Важно было не пропустить своего Вана Клиберна среди американских вокалистов. Нельзя было допустить, чтобы отечественная исполнительская школа провалилась. В установленных рамках жюри импровизировало.

На Третьем Конкурсе Чайковского первые премии получили русский певец и американская певица. Иными словами, победила дружба, отменявшая борьбу и соперничество во всех других сферах. Так был построен внешний, политический сюжет конкурса. Но внутренний, истинный смысл музыкальных событий тех дней был иным. Иногда отдельные, словно случайные реплики действующих лиц обнаруживали его со всей очевидностью.

«На конкурсе отсутствуют итальянские и французские певцы» (А. Эйзен).

« – Скажите, маэстро, почему на Конкурсе Чайковского так мало итальянских участников?

– ... молодежь распевает песни, она неохотно идет учиться музыке.

– Италия – признанная певческая держава. Почему нет итальянских певцов на Конкурсе Чайковского?

– Право, не знаю... На днях в Москву пребывает сеньор Ан-тонио Гирингелли, директор «Ла Скала». Он ответит на этот вопрос точнее, чем я»*.

«Это какое-то организационное недоразумение. На следующий конкурс я сам привезу наших певцов» (А. Гирингелли).

Вовсе не Америка и Советский Союз соревновались на вокальном конкурсе. Страной, бросившей вызов, была Италия. Роль певца из Италии сыграл только что вернувшийся из Милана Владимир Атлантов. На этом конкурсе в лице Атлантова впервые заявила о себе и впервые была признана та новая манера пения, которая вскоре завоевала Большой театр и сформировала новый вокальный стиль. По сути дела, Третий Конкурс Чайковского обозначил границу двух вокальных эпох. Особенно интересно то, как новое для России отношение к вокалу было воспринято солистами предшествующей эпохи, входившими в то жюри, которое наградило Атлантова первой премией. В нем были Лемешев, Максакова, Рейзен, Архипова, Свиридов, ответственный секретарь Эйзен, несколько иностранцев. Председательствовал Свешников.

На протяжении всего конкурса отзывы членов жюри и компетентных слушателей были почти единодушны и отнюдь не свободны от критических замечаний.

14 июня, вторник.

————

** Задание **
Перепишите без изменений фрагмент исходного текста: от слов «На Третьем Конкурсе» до слов «идет учиться музыке.» включительно. Приведённый далее материал получен из другого источника.

** Сохранённые данные **

————

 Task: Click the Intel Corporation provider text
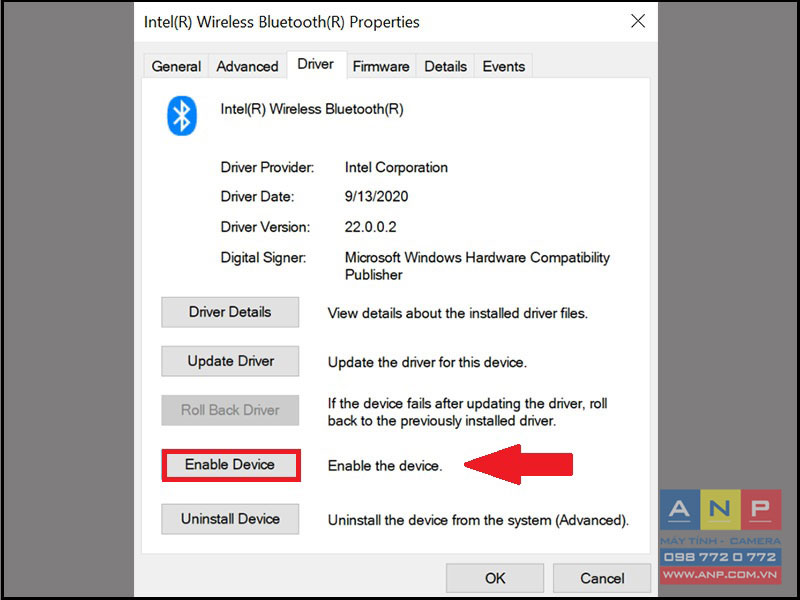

————

** Ответ на задание **
На Третьем Конкурсе Чайковского первые премии получили русский певец и американская певица. Иными словами, победила дружба, отменявшая борьбу и соперничество во всех других сферах. Так был построен внешний, политический сюжет конкурса. Но внутренний, истинный смысл музыкальных событий тех дней был иным. Иногда отдельные, словно случайные реплики действующих лиц обнаруживали его со всей очевидностью.

«На конкурсе отсутствуют итальянские и французские певцы» (А. Эйзен).

« – Скажите, маэстро, почему на Конкурсе Чайковского так мало итальянских участников?

– ... молодежь распевает песни, она неохотно идет учиться музыке.